# REQUEST:
Repeat the part of the records that opens with the line containing "The height and" and closes with the line containing "Looking at the". Leave the pictures out of your answer.

# Collected data entries:
================================
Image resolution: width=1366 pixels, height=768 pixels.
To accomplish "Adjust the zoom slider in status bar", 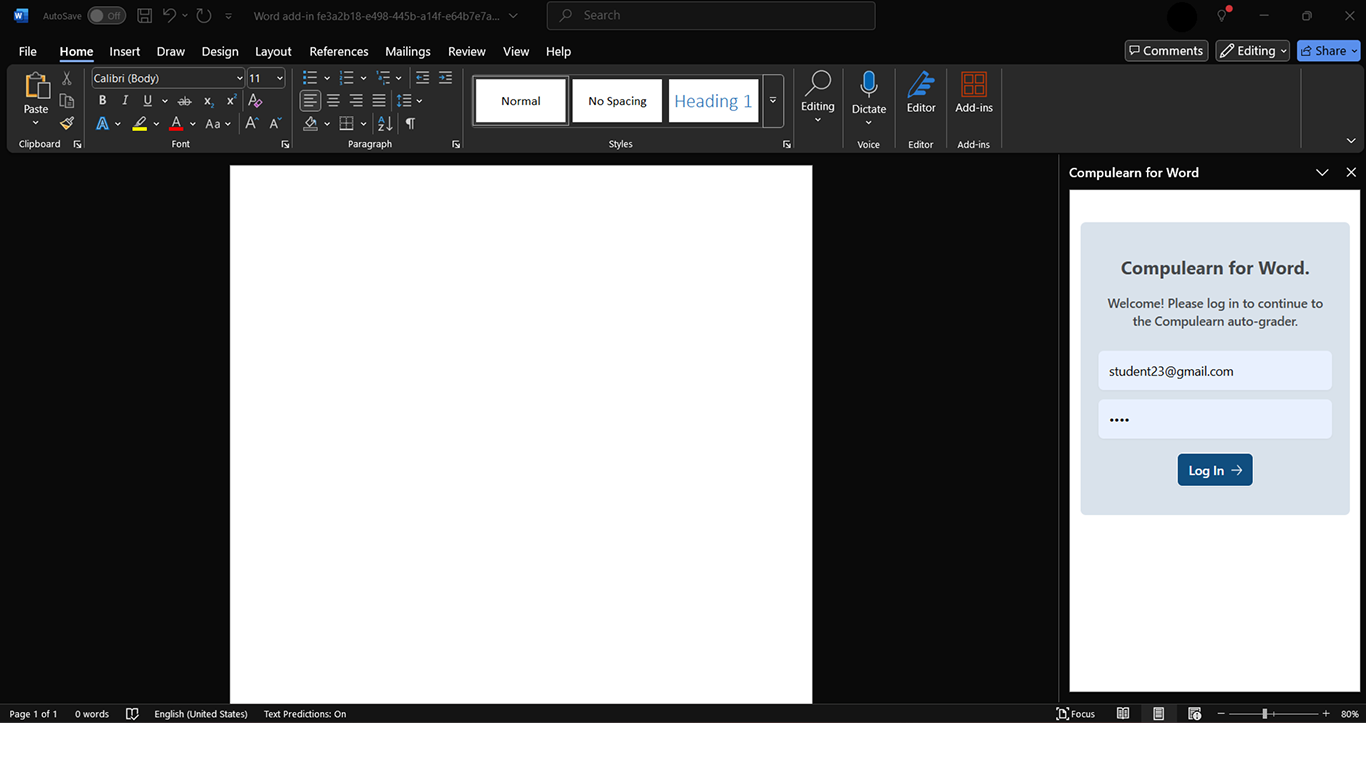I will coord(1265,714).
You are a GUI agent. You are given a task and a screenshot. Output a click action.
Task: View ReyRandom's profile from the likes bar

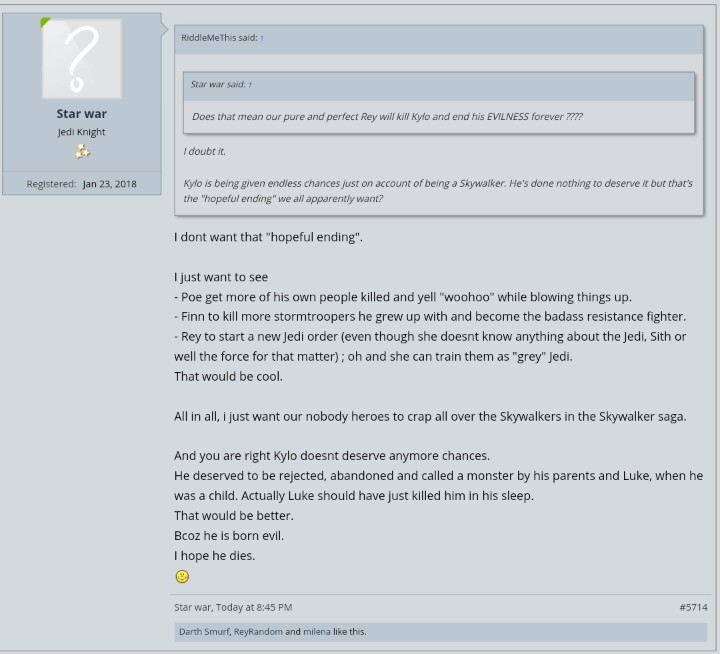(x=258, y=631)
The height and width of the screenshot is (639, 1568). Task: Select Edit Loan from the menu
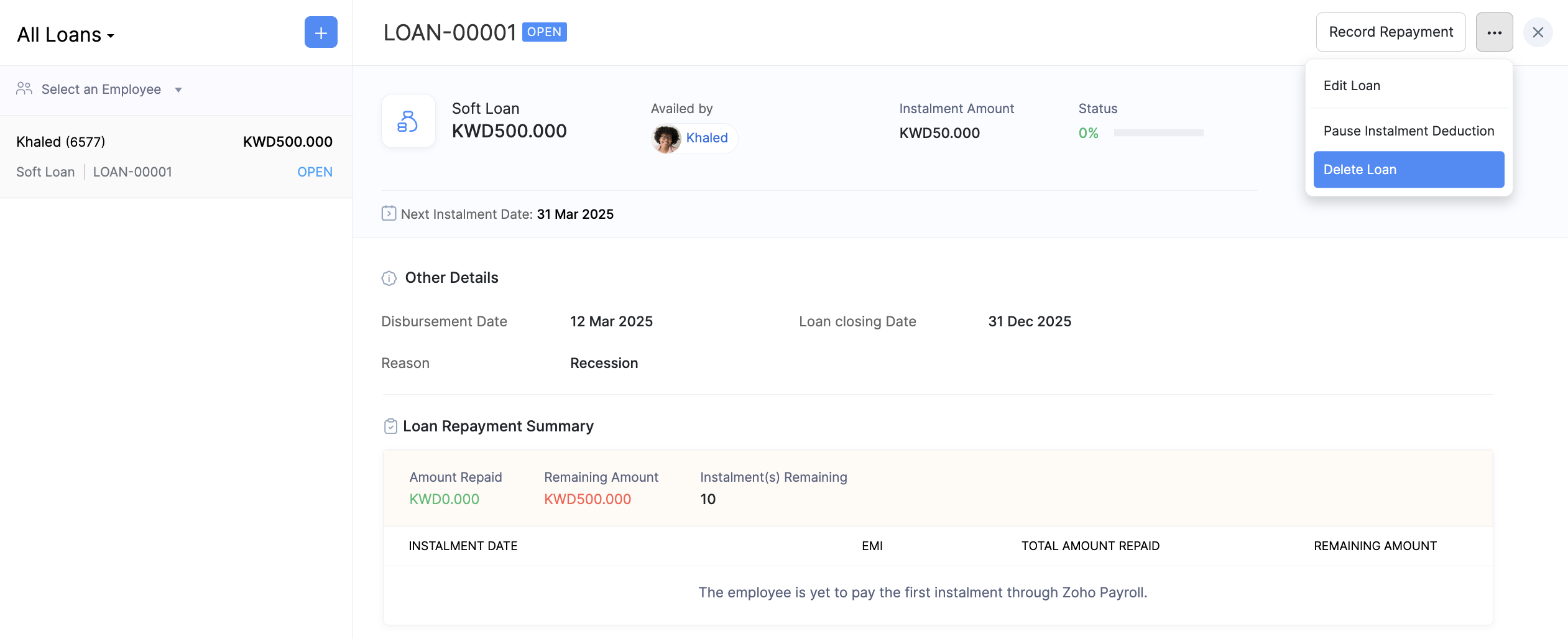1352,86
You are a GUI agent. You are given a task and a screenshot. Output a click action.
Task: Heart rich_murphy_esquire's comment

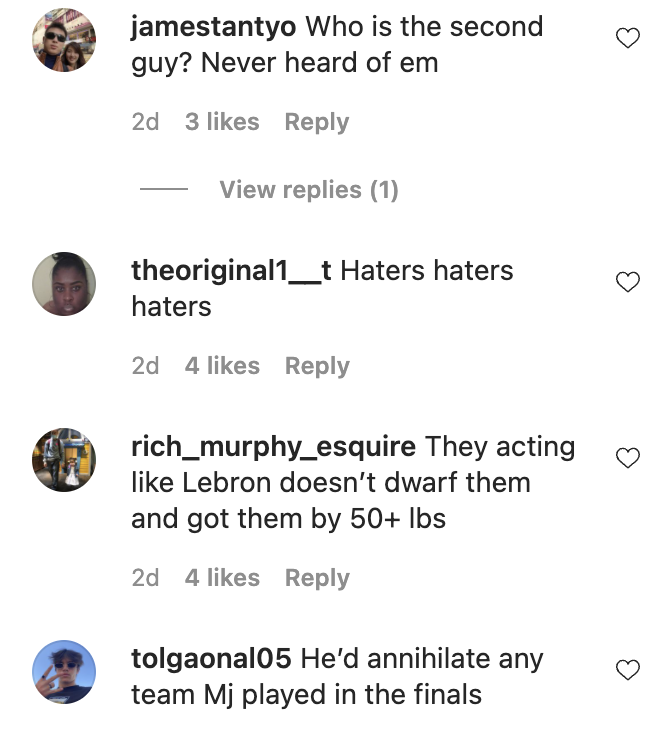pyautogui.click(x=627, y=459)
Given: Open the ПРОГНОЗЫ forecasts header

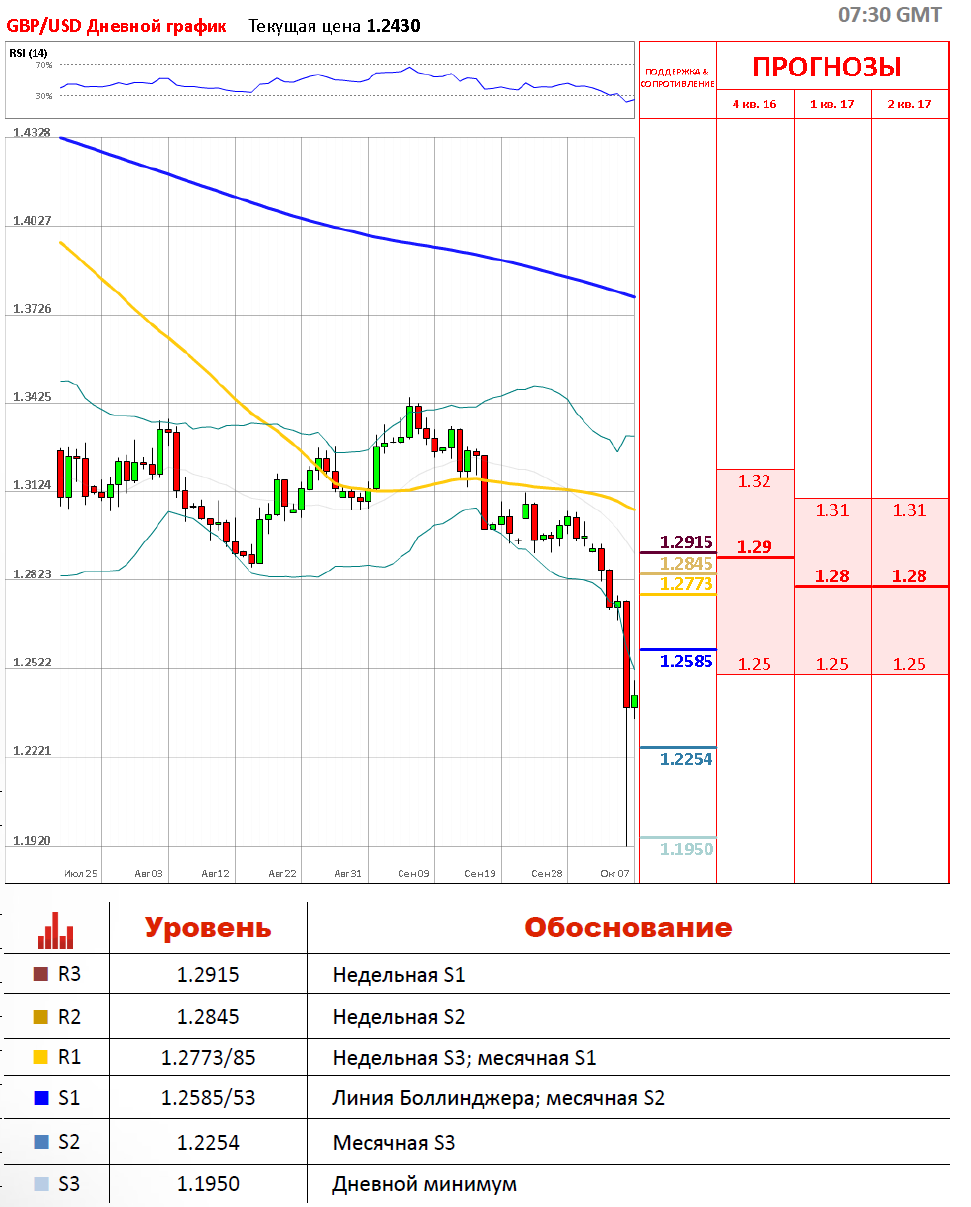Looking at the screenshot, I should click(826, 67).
================================
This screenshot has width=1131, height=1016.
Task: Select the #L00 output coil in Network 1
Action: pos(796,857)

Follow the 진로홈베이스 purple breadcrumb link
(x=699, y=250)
================================
# RESULT FOR THIS EXERCISE:
The height and width of the screenshot is (639, 1568). Task: Select Edit Loan from the menu
1352,86
You are a GUI agent. You are given a task and a screenshot. Output a click action.
Task: Heart rich_murphy_esquire's comment

pyautogui.click(x=627, y=459)
Given: Open the ПРОГНОЗЫ forecasts header

Looking at the screenshot, I should click(826, 67).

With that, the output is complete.